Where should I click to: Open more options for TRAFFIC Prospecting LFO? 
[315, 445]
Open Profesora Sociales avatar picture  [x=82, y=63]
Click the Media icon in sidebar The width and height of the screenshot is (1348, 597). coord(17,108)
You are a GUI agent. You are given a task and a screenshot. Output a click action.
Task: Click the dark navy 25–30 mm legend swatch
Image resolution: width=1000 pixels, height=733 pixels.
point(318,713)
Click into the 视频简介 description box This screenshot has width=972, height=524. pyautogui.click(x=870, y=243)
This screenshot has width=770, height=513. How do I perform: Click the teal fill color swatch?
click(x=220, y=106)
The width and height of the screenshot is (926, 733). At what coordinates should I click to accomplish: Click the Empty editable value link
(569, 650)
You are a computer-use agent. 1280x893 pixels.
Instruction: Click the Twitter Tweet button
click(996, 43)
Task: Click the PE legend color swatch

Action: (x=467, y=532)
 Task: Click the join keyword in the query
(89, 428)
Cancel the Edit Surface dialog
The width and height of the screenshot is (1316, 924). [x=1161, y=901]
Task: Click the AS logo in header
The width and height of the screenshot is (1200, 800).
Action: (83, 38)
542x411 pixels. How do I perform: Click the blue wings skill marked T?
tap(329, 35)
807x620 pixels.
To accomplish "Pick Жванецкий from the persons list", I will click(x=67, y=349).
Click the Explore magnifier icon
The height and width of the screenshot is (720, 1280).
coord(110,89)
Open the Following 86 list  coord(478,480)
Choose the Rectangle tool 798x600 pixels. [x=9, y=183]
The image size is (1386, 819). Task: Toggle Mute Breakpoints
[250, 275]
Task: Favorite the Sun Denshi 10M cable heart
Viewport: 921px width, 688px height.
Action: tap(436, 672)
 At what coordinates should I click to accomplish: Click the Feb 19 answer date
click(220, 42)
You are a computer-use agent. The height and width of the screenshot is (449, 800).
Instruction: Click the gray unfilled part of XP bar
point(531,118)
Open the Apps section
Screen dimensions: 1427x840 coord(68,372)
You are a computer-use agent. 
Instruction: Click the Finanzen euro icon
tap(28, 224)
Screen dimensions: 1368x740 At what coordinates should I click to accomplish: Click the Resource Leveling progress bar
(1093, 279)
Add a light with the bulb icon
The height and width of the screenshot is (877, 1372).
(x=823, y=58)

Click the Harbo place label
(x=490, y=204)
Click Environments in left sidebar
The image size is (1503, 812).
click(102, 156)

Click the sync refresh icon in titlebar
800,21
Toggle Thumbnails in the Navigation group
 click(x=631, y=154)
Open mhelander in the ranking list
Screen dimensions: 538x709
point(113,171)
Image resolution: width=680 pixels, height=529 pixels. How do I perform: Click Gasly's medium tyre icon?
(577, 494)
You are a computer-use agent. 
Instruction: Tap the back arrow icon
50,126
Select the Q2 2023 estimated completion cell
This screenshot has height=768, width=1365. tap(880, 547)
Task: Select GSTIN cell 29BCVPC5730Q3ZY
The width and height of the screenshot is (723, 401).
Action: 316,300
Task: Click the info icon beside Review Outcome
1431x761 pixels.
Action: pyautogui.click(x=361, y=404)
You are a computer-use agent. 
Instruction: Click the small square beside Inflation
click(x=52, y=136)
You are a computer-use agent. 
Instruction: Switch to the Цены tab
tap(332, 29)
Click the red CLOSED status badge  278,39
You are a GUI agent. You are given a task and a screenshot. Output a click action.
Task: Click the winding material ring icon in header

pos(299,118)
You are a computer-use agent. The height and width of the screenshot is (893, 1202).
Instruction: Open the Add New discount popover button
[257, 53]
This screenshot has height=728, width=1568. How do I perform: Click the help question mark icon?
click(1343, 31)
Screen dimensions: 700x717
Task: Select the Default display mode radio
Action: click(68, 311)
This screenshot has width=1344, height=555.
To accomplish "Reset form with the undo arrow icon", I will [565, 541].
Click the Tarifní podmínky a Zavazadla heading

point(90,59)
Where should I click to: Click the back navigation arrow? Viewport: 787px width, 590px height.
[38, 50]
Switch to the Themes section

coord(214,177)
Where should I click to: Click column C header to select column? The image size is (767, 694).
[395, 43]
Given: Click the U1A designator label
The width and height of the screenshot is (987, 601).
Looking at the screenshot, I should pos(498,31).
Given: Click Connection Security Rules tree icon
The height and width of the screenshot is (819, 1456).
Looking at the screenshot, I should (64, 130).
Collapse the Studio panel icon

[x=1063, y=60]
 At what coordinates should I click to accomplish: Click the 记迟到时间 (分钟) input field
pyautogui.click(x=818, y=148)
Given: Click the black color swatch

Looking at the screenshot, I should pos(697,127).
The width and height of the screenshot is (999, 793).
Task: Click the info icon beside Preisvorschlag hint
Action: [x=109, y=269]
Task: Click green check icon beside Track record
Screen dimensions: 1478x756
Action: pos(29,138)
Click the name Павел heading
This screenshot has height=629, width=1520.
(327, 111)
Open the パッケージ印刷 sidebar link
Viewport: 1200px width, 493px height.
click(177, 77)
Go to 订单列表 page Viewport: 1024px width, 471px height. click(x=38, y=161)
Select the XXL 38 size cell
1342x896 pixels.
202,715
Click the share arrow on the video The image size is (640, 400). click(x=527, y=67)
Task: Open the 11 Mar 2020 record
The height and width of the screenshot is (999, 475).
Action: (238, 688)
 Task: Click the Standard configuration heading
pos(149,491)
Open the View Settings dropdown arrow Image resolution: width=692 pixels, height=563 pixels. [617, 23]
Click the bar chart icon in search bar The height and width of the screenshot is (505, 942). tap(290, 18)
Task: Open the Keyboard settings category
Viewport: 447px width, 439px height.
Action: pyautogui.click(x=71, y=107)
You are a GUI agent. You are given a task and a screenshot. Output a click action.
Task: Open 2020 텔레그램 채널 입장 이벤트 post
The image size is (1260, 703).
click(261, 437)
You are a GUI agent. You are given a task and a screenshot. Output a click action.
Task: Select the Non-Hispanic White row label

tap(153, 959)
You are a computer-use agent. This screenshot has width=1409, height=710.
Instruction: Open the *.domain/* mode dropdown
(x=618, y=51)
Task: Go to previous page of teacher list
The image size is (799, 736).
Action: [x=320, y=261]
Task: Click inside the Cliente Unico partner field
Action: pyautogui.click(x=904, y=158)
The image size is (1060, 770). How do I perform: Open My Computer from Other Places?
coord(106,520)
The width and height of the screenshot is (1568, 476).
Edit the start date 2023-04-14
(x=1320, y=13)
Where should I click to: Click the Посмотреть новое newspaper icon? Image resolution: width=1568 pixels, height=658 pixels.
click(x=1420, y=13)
***
# [Your goal]
Extract each line from the entries above that contains the string "page".

# [Completed exercise]
Go to 订单列表 page Viewport: 1024px width, 471px height. click(x=38, y=161)
Task: Go to previous page of teacher list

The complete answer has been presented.